# Fastest numerical way to solve steady-state reaction-diffusion equation

I have a reaction-diffusion equation in 2 dimensions of the typical form:

$\frac{\partial u}{\partial t} = D\nabla^2u - \Phi(u(x))$

I want to stress that $\Phi(u(x))$, is not a constant, but depends on the location, where it can either be a source or a sink term for the field $u$. The rate of consumption for the sink term here depends on the level of the field $u(x)$. The source of the field is constant.

At the moment, I have been assuming that the field is in steady-state at each time step, so have been solving the nonhomogeneous Poisson equation of the form:

$D\nabla^2u = \Phi(u(x))$

I have been using a finite difference approximation (where alterations are made to the laplacian matrix for the sinks) to solve this on a square domain, with Neumann boundary conditions at each side. The size of my domain is 100 x 100 points.

However, I wanted to know if there could be a faster way to solve for the steady state? I am solving for the field at each time step, which means that even if solver are relatively quick (a third of a second at the moment in c++ and Matlab), the time taken to solve for the field is a bottle neck for speeding up my code.

I have done some reading, and there appear to be some suggestions that Spectral methods could be used here, but I don't want to dive in only to find it takes longer. Similarly, some have suggested solving the top parabolic equation. Any advice here would be most appreciative.

Best,

Ben

Why do you assume that at each time step the solution is in steady state?
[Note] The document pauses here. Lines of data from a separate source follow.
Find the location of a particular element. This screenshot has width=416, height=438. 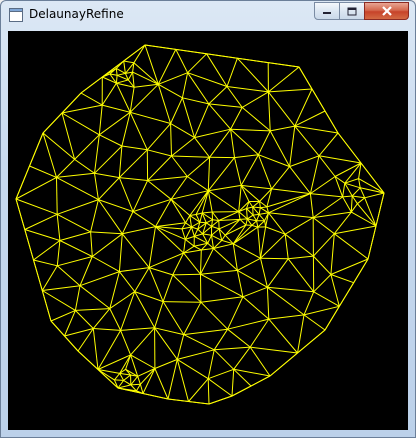

caption-buttons is located at coordinates (362, 12).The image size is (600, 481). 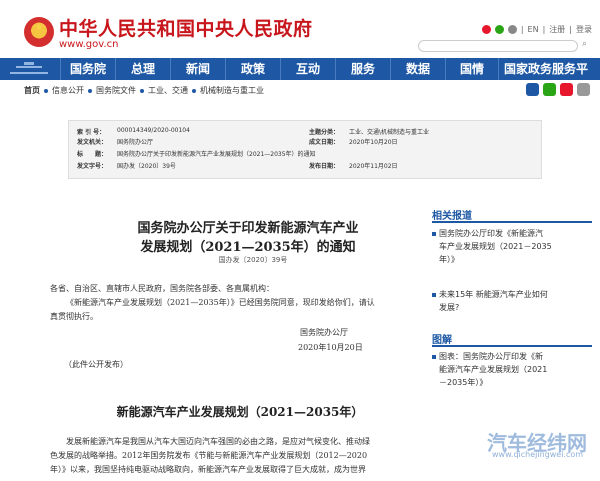 What do you see at coordinates (154, 130) in the screenshot?
I see `index-value: 000014349/2020-00104` at bounding box center [154, 130].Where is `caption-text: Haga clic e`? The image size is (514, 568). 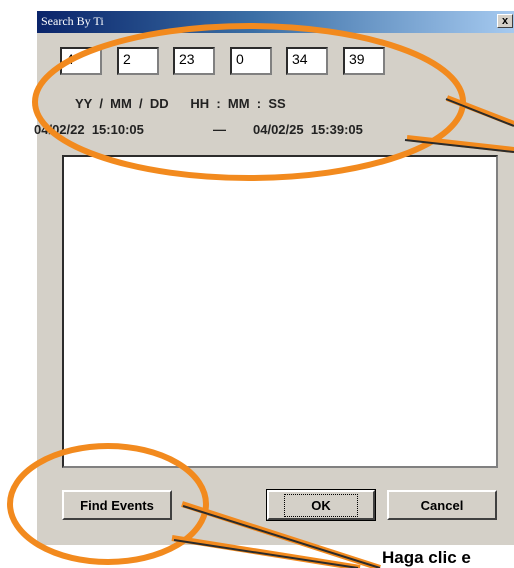 caption-text: Haga clic e is located at coordinates (426, 558).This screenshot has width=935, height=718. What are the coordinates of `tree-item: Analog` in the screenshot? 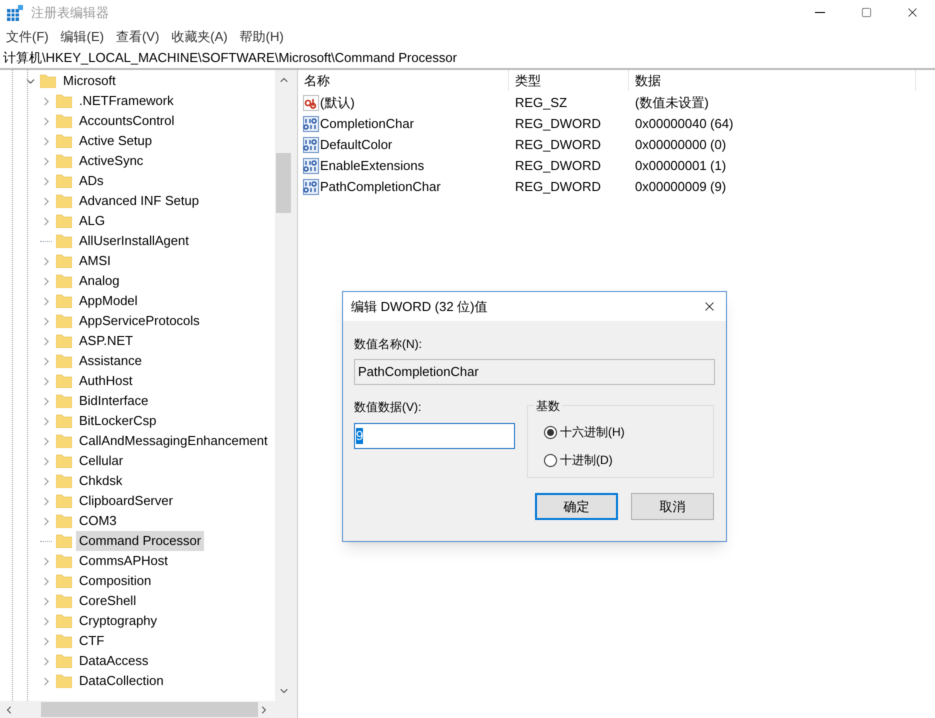 It's located at (99, 281).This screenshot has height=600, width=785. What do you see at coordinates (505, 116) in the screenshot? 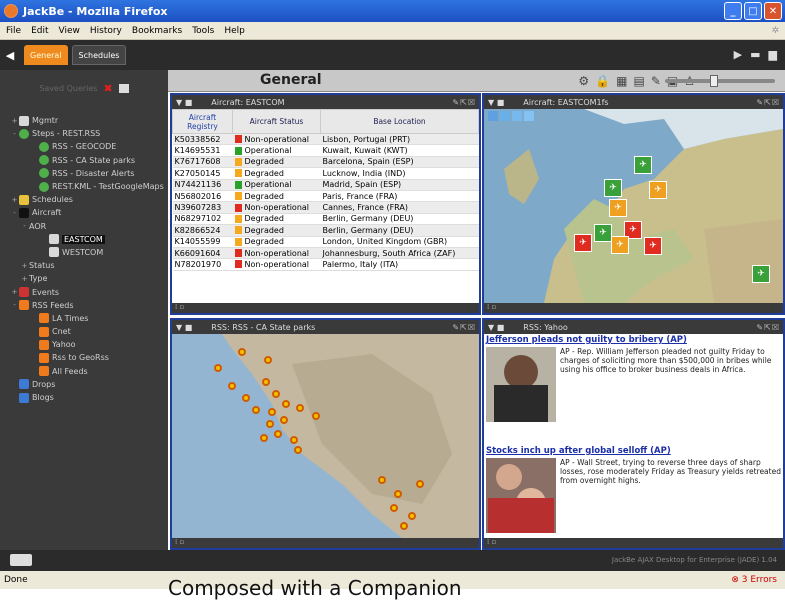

You can avoid solving for the steady state by using a time step $\Delta t$ and using the approximation $$\frac{\partial u}{\partial t}\approx\frac{u(t+\Delta t)-u(t)}{\Delta t}=\text{ finite diference approximation at time t of }D\nabla^2u+\Phi(u).$$ To improve the stability of the method you can use an implicit or Crank-Nicholson method on the linear part (i.e. evaluating the linear part at $t+\Delta t$) and explicit for the nonlinear part.